10.7554/elife.38065 ◽

2019 ◽

Vol 8 ◽

Cited By ~ 10

Author(s):

Li Fan ◽

Ismar Kovacevic ◽

Maxwell G Heiman ◽

Zhirong Bao

Keyword(s):

Adhesion Molecules ◽

Molecular Mechanisms ◽

Neural Circuits ◽

Sensory Nerve ◽

Neuronal Cell ◽

Sensory Organ ◽

Neurite Extension ◽

C Elegans ◽

Neuronal Cell Bodies

Coordination of neurite morphogenesis with surrounding tissues is crucial to the establishment of neural circuits, but the underlying cellular and molecular mechanisms remain poorly understood. We show that neurons in a C. elegans sensory organ, called the amphid, undergo a collective dendrite extension to form the sensory nerve. The amphid neurons first assemble into a multicellular rosette. The vertex of the rosette, which becomes the dendrite tips, is attached to the anteriorly migrating epidermis and carried to the sensory depression, extruding the dendrites away from the neuronal cell bodies.

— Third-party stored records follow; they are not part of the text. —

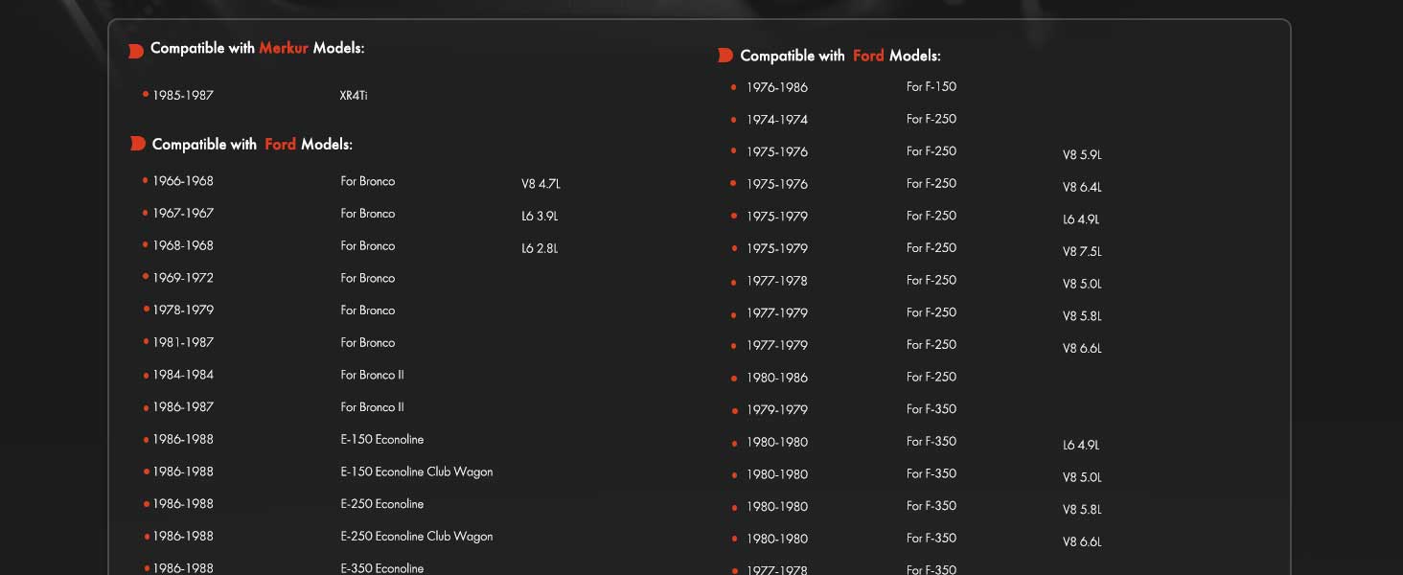Click the red bullet before 1979-1979 F-350

[733, 410]
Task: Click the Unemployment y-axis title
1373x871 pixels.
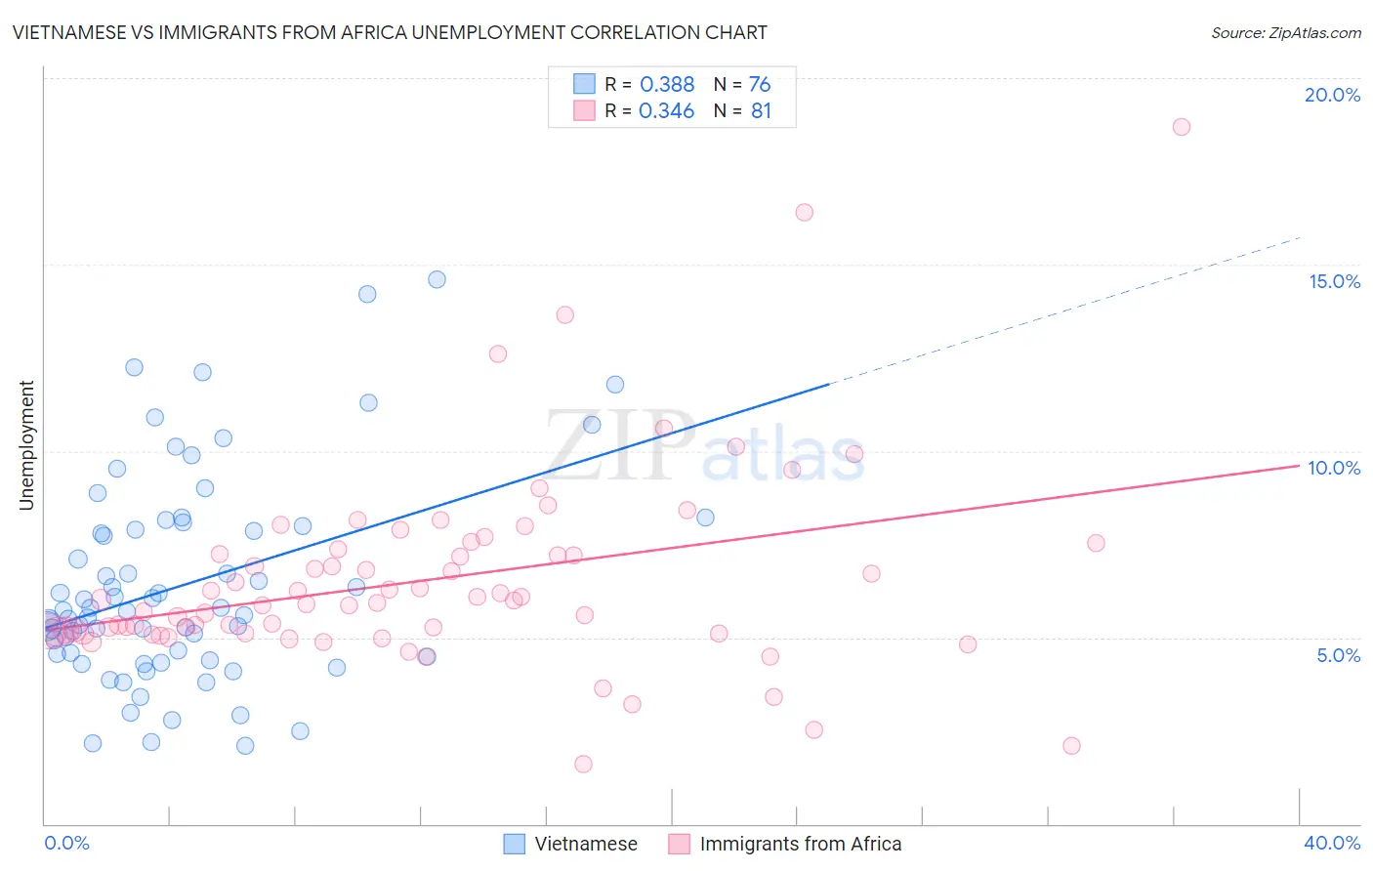Action: tap(26, 445)
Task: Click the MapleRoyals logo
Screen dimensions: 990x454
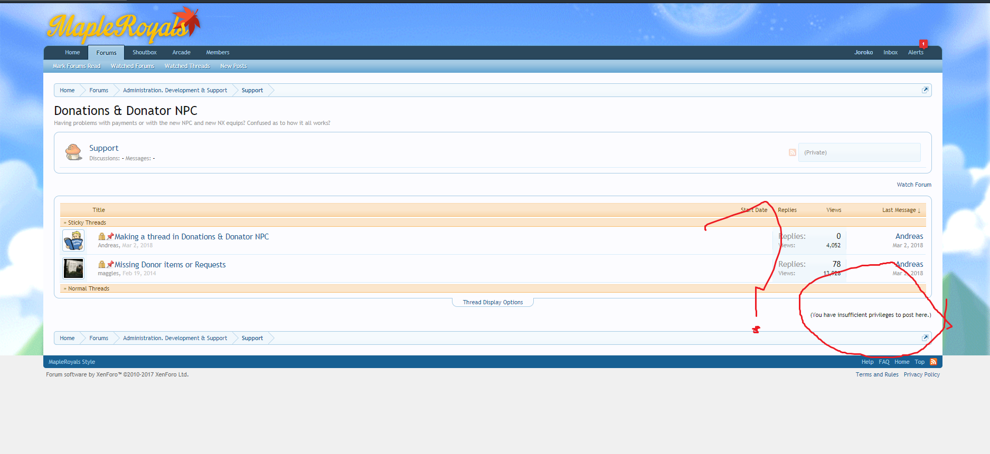Action: pyautogui.click(x=122, y=26)

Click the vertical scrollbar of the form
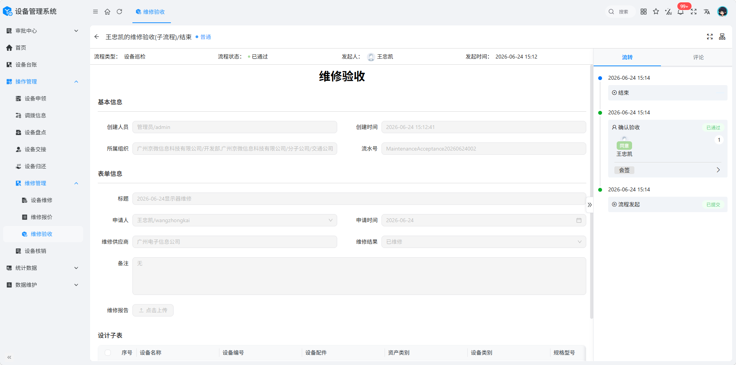pos(591,192)
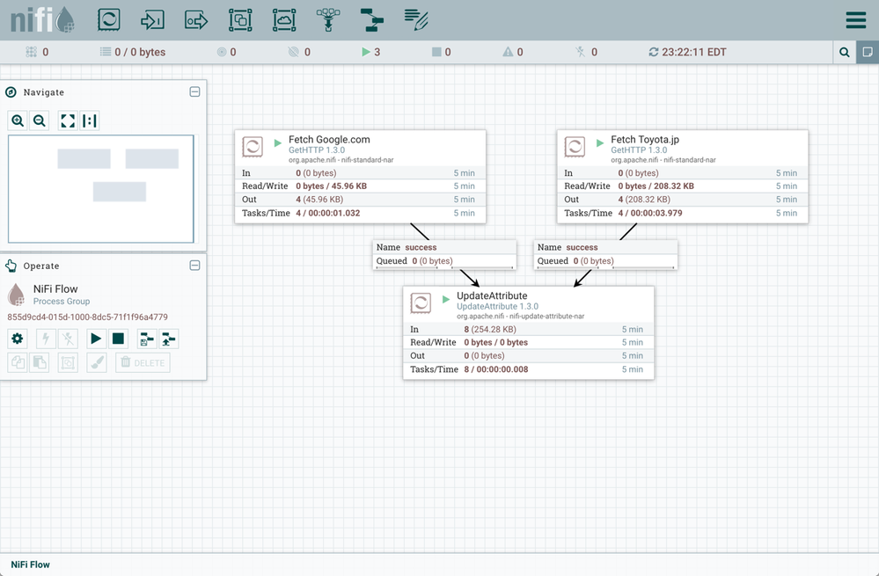Select the Template toolbar icon
879x576 pixels.
tap(372, 19)
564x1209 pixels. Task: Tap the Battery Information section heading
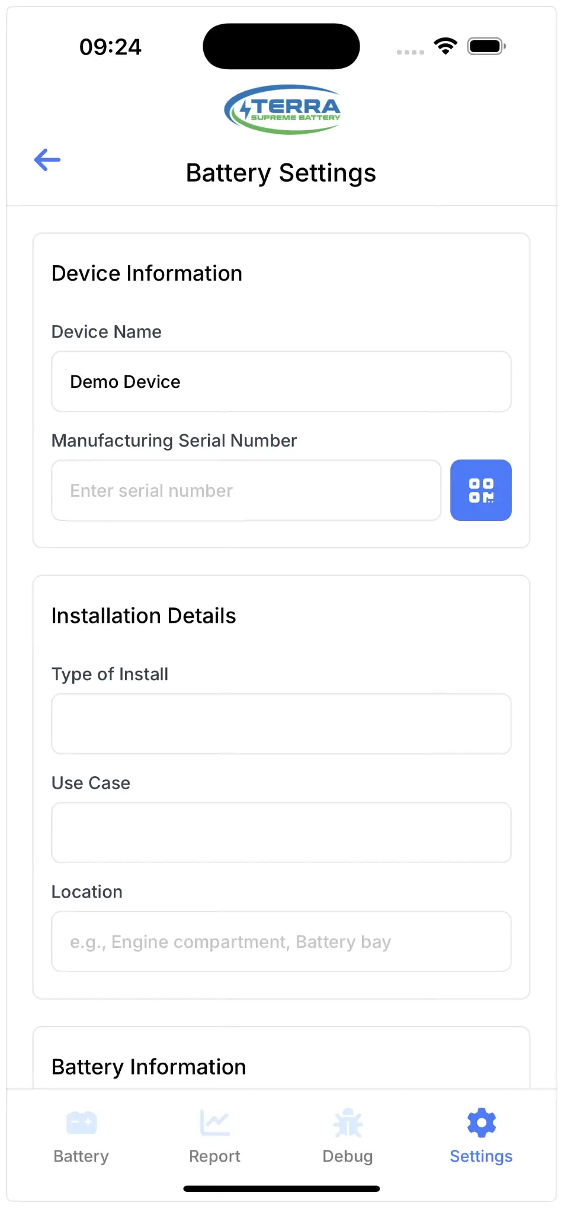pyautogui.click(x=149, y=1067)
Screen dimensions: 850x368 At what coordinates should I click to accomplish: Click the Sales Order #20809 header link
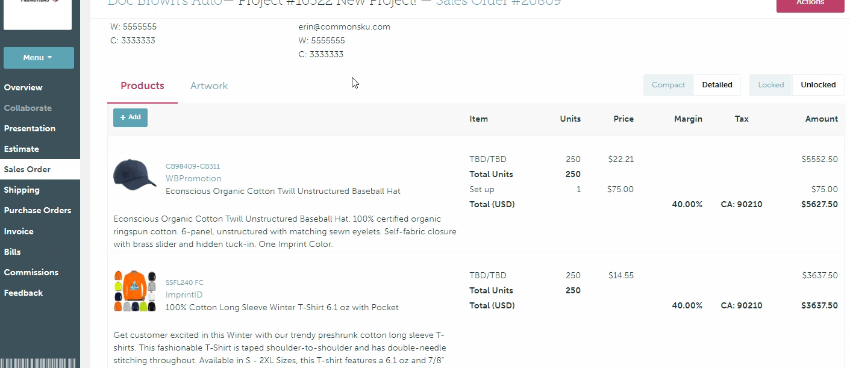(x=498, y=3)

Multiple adhesion molecules including DYF-7, SAX-7, HMR-1 and DLG-1 function redundantly in rosette-to-epidermis attachment. PAR-6 is localized to the rosette vertex and dendrite tips, and promotes DYF-7 localization and dendrite extension. Our results suggest a collective mechanism of neurite extension that is distinct from the classical pioneer-follower model and highlight the role of mechanical cues from surrounding tissues in shaping neurites.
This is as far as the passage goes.